#### RECORDS SHOWN:

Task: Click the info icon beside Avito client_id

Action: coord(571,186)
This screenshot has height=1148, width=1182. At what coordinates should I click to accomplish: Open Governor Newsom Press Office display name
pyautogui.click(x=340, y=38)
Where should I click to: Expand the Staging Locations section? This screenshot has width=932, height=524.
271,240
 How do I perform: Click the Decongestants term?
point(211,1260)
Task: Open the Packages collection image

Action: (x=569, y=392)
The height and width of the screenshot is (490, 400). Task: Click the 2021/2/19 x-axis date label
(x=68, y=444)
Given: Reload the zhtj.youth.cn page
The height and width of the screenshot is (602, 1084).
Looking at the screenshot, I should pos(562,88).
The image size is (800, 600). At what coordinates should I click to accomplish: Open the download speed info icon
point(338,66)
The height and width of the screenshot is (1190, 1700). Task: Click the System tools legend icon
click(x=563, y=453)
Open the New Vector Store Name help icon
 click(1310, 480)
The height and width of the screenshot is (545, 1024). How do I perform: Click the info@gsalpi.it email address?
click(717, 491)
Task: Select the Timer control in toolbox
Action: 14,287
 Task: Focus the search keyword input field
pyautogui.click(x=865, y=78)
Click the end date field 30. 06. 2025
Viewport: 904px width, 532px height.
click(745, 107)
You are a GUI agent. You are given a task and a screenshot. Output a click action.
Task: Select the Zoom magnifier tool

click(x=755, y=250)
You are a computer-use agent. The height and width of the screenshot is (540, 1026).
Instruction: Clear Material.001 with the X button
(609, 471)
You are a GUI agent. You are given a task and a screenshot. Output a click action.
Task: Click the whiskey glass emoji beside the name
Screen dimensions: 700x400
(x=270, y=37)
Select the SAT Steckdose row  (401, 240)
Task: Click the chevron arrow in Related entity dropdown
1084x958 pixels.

#### DIRECTIONS FOR THIS TASK:
The answer is every entry, copied word for word.

#### OUTPUT OF THE EXERCISE:
Task: Click the info icon beside Avito client_id

Action: coord(571,186)
This screenshot has height=1148, width=1182. At what coordinates should I click to accomplish: Open Governor Newsom Press Office display name
pyautogui.click(x=340, y=38)
Where should I click to: Expand the Staging Locations section? This screenshot has width=932, height=524.
271,240
 How do I perform: Click the Decongestants term?
point(211,1260)
Task: Open the Packages collection image

Action: (x=569, y=392)
The height and width of the screenshot is (490, 400). Task: Click the 2021/2/19 x-axis date label
(x=68, y=444)
Given: Reload the zhtj.youth.cn page
The height and width of the screenshot is (602, 1084).
Looking at the screenshot, I should pos(562,88).
The image size is (800, 600). At what coordinates should I click to accomplish: Open the download speed info icon
point(338,66)
The height and width of the screenshot is (1190, 1700). Task: Click the System tools legend icon
click(x=563, y=453)
Open the New Vector Store Name help icon
 click(1310, 480)
The height and width of the screenshot is (545, 1024). How do I perform: Click the info@gsalpi.it email address?
click(717, 491)
Task: Select the Timer control in toolbox
Action: 14,287
 Task: Focus the search keyword input field
pyautogui.click(x=865, y=78)
Click the end date field 30. 06. 2025
Viewport: 904px width, 532px height.
click(745, 107)
You are a GUI agent. You are given a task and a screenshot. Output a click action.
Task: Select the Zoom magnifier tool

click(x=755, y=250)
You are a computer-use agent. The height and width of the screenshot is (540, 1026).
Instruction: Clear Material.001 with the X button
(609, 471)
You are a GUI agent. You are given a task and a screenshot. Output a click action.
Task: Click the whiskey glass emoji beside the name
Screen dimensions: 700x400
(x=270, y=37)
Select the SAT Steckdose row  (401, 240)
Task: Click the chevron arrow in Related entity dropdown
1084x958 pixels.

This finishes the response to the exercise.